常識を捨てる

 がん治療の風景が変わっている。
 しばらく前まで、早期のがんは治せるけれど進行がんは治せないというのが医学の常識でした。それが、気がつけばいまはもう末期のがんでも延命が可能で、日常生活をとりもどせるものがある、そういうがんはもはや死の病ではなく「慢性疾患」にすぎないと、ジャーナリストのケイト・ピッカートさんが書いています(Is a Revolution in Cancer Treatment Within Reach? By Kate Pickert. June 16, 2023. The New York Times)。

 これはパラダイム・シフトだそうです。
 これまでどうしても打ち破れなかった「末期がんの壁」を、この10年、臨床の場に登場した2つの系統のがん治療薬が打ち破っている。この2種類の薬は従来の抗がん剤とはまったく異なる新しい機序に基づいています。
 ひとつは免疫療法剤(immunotherapy drug)と呼ばれる一群の薬。これは免疫の力を利用し、がん細胞を正常細胞と区別して攻撃できるようにします。最初の免疫療法剤は2011年に認可されました。そのひとつが4年後、カーター元大統領に投与されている。悪性黒色腫が脳に転移し、余命1年といわれた元大統領は8年後のいまも生存しており、免疫療法剤が著効を奏した例といえるでしょう。

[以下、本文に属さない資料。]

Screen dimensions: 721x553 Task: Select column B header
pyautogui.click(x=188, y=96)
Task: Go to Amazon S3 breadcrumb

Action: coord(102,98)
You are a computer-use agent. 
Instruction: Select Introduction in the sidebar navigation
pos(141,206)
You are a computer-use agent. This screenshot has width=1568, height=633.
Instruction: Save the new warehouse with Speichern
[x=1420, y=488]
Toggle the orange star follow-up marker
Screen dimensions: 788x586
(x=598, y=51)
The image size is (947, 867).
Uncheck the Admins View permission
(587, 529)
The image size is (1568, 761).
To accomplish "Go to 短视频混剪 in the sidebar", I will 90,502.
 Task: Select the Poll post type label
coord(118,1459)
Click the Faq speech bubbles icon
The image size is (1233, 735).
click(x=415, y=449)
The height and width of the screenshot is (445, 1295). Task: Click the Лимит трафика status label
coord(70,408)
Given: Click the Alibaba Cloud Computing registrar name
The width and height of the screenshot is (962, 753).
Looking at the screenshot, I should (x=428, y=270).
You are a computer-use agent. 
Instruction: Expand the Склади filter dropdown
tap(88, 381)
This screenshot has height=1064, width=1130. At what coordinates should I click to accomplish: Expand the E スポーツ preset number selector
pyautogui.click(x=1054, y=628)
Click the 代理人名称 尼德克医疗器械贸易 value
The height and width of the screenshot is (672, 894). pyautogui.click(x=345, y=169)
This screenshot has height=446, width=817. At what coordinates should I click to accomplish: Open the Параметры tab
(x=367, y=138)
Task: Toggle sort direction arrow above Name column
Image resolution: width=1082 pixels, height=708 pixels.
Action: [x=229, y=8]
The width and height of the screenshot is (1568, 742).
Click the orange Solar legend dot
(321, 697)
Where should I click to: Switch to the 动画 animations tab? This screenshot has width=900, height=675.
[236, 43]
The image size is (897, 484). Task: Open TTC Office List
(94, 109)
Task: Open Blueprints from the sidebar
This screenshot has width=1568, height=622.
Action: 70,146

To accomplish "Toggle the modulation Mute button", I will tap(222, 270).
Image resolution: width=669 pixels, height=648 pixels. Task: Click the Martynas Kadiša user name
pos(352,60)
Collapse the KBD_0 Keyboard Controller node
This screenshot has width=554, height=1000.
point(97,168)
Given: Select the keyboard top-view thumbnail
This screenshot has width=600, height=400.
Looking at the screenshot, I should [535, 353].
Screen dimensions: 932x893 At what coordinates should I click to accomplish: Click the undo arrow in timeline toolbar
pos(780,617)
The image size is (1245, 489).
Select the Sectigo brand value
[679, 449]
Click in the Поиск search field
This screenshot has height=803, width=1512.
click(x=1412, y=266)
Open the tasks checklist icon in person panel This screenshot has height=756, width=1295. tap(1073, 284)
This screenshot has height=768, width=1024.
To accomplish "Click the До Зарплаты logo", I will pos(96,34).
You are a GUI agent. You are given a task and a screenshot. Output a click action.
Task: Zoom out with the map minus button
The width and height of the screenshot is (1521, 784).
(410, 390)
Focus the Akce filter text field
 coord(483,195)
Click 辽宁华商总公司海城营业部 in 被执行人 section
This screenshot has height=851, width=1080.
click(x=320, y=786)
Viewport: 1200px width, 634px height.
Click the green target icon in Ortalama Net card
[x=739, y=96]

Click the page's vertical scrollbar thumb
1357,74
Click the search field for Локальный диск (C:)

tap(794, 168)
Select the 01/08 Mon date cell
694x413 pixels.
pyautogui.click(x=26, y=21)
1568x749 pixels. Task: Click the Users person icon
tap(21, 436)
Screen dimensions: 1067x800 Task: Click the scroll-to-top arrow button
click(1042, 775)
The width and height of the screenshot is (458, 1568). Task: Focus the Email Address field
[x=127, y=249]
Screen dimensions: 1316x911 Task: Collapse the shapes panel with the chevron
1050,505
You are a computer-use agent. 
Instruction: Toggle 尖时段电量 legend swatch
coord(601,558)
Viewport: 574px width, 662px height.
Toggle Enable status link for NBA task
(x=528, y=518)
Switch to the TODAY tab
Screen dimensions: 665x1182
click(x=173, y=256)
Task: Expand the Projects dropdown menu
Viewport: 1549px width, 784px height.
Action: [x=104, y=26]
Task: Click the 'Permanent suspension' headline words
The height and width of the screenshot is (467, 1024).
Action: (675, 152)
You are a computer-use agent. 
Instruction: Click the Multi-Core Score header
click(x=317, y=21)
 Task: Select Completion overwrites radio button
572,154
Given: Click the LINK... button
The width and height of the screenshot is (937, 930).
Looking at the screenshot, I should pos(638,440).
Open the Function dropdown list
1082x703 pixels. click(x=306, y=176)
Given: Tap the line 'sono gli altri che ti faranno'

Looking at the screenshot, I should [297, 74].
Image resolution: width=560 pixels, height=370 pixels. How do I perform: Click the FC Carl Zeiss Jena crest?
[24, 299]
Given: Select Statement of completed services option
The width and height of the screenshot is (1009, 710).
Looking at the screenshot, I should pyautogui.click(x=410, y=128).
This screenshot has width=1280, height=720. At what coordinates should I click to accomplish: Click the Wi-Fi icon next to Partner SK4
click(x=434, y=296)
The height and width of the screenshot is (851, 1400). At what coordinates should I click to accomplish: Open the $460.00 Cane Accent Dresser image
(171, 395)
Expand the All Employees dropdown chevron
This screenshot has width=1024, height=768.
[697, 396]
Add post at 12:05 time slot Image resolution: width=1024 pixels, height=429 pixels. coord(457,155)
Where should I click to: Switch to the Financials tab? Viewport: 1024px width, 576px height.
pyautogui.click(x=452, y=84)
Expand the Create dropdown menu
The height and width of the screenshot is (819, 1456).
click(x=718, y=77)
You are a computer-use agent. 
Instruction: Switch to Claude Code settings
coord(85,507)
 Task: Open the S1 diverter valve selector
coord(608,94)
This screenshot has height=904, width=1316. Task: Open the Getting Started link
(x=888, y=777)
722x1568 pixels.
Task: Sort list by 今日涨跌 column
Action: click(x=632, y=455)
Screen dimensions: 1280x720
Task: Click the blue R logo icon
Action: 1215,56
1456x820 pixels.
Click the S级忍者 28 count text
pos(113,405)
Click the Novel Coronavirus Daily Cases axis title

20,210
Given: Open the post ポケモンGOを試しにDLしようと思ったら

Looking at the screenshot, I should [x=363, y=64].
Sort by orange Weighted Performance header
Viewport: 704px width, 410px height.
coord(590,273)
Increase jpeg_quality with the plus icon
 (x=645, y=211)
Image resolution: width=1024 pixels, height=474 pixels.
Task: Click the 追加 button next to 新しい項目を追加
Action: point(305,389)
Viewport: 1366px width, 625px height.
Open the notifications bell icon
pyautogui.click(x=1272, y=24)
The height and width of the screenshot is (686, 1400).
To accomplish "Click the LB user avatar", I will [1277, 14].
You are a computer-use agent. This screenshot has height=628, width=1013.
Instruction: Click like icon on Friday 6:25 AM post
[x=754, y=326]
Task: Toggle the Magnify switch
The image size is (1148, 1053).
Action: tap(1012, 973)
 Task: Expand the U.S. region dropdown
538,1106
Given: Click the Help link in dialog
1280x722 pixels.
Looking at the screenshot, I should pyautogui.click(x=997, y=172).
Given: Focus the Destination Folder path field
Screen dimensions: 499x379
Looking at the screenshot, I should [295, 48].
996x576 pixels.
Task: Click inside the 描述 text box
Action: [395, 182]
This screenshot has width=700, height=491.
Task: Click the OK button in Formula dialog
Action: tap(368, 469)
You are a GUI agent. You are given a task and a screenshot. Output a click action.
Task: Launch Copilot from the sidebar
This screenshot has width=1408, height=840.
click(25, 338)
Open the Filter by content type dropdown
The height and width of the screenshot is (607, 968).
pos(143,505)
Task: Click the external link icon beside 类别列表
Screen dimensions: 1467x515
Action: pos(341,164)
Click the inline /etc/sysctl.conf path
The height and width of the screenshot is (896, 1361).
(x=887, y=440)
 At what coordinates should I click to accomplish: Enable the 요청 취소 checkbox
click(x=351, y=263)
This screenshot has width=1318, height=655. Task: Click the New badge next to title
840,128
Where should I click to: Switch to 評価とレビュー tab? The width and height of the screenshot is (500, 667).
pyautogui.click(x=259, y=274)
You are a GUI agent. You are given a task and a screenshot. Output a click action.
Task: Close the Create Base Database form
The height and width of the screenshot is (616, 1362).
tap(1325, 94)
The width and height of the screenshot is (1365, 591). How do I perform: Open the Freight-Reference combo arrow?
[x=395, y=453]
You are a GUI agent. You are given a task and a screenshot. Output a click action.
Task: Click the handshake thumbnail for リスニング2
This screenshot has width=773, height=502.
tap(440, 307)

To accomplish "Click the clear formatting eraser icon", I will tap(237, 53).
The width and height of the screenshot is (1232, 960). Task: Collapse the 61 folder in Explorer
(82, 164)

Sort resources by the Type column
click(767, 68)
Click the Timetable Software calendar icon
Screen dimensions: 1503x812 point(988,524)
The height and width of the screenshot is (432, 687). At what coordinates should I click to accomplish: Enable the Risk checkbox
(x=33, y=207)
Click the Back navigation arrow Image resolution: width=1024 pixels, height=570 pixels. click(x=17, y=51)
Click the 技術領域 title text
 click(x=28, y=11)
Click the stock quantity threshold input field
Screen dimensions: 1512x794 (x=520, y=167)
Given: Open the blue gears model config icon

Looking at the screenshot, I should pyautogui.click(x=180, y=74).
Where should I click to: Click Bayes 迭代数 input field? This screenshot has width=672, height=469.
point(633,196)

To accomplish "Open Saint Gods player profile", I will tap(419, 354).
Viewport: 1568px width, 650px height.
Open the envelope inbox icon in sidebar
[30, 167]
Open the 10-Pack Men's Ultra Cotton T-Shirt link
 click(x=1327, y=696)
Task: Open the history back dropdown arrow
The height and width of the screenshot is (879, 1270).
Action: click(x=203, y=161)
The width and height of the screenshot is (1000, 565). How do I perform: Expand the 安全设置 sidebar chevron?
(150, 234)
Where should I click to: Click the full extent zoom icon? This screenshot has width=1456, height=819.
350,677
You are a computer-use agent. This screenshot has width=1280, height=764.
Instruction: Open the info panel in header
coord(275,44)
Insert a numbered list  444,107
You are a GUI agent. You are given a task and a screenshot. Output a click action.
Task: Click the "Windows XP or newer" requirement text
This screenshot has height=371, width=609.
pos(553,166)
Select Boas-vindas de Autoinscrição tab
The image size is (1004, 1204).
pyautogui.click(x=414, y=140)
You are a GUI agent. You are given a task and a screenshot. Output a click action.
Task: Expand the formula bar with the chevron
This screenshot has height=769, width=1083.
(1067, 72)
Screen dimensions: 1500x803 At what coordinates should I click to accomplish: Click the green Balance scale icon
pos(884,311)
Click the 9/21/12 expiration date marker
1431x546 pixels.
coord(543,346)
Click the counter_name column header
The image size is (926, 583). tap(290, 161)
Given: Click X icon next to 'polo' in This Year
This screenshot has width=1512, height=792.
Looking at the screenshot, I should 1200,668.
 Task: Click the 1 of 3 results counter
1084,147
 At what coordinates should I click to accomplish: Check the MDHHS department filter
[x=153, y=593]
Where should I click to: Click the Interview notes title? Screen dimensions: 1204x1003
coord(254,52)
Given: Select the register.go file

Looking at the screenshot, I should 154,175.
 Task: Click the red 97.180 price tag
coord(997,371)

 もうひとつの系統の治療薬が、ADC(antibody-drug conjugates 抗体薬物複合体)です。
 これはがん組織の表面にある抗原を使い、身体の他の部分には害を与えず、がん組織だけに強力な抗がん剤を送り込もうとします。このタイプの薬は過去5年間、少なくとも5種類が認可されました。そのひとつが乳がんに対する薬で、進行した乳がんに画期的な成果をあげたという学会での発表はスタンディング・オベーションを受けるほどでした。

 こうした新しいタイプの薬剤が、がん治療の風景を変えたとピッカートさんはいいます。
「転移がんの患者も従来の予測よりずっと長生きするようになった。完治する例もあるなど、数年前まで医師も患者も予測できなかった。転移がんでも、ひとつの治療から別の治療へと切り替えていけばいい。豊富な選択肢が、ますます多くの患者の生存期間をさらに延ばしている」
 いまの薬剤が効果をなくしたら、次のタイプに変えればいい。次々とがん細胞の力を押さえていれば、患者はずっと生き延びることができる。しかも従来の副作用の強い抗がん剤とはちがい、新しいタイプの薬はほぼ健康な日常をもたらしてくれる。
「いまやがんはこうした患者にとって、致命的なできごとというよりは慢性病に近い」

 ぼくは20年近く前、『希望のがん治療』という本を書きました。抗がん剤のような攻撃的な医療はやめて、もっと患者の治る力、免疫力を尊重したほうがいいと訴えたつもりです。でもそのころは「免疫療法」なんてニセモノ、うさんくさいとしかいわれなかった。隔世の感があります。